I wonder if I've made a HUGE MISTAKE! I may not have the patience.

Know anybody who wants a pure-bred German Shepherd with a pedigree of well-bred ancestors? I paid $700 for him
and am tempted to give him to a family that can handle the puppy years. But 
my son would be devastated. 

I'm reading the books and watching the videos on crate-training, but I don't know if I can hack this.


----------



## LauraJav (Nov 29, 2012)

Where is his crate? The first few nights with our pup- we slept on the couch next to him... Then worked him into the crate- where he could see us. He then decided he wanted his space and sleeps in downstairs crate. It takes time and sounds like he just misses his litter and wants comfort. I'd give it a few weeks (2 or 3) and by then he should be more confident and less clingy? Good luck


----------



## Tulip (Jul 31, 2012)

You have to ignore him. It can be really hard, but just try reading a book or even just thinking. The first couple weeks I had my pup's crate next to my bed, but IMO it's easier to ignore when he's in another room. You absolutely cannot give him attention or let him out because each time you do that you are prolonging how long it will take him to stop whining. It can take a few days to a couple weeks depending on how well you ignore the whining. Only take him out if he hasn't been out in a couple hours, and then don't praise him, just clip his leash on as calmly as possible and take him straight outside. If he goes, you can praise and lavish and treat him. After 10-15 minutes if he doesn't go, just put him back in the crate (this is for at night). Also, take up the water at 7 pm and give it back at 5-6 am to reduce middle-of-the-night pees. Doing this I only had to take my 8 week old out once or twice during the night for the first couple weeks, and by the time he was 5 months I didn't have to take him out at night at all.
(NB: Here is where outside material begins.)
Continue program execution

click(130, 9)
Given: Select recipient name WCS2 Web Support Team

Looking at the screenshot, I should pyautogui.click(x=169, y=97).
During the day, just make sure he gets enough physical and mental stimulation and take him out every hour and a half to two hours (how often depends on your puppy- most people say two hours but I had to start at one hour for the first week with my puppy), and then he shouldn't whine in the crate after a couple weeks (or sooner, it all depends on the puppy and your consistency) if you only take him out of the crate when he's not whining or if it's been a couple hours and you know he might need to pee. Also make sure he poops after eating before you put him in the crate, eventually you will learn how long after eating he will need to go so you don't put him in the create too soon or too late.


----------



## Quinley (Mar 16, 2013)

Yes, that first month you will be having a lot of doubts. Crate training is a must. Cover the crate and turn it into a cave. You must control the schedule. Wake him up and take him outside, first hourly, then every two and so on. 

After you open the crate door carry the puppy. Do not let him walk. 

You will have accidents. Just clean them up and move on. 

Too many dogs are dead by two because people give up on them. 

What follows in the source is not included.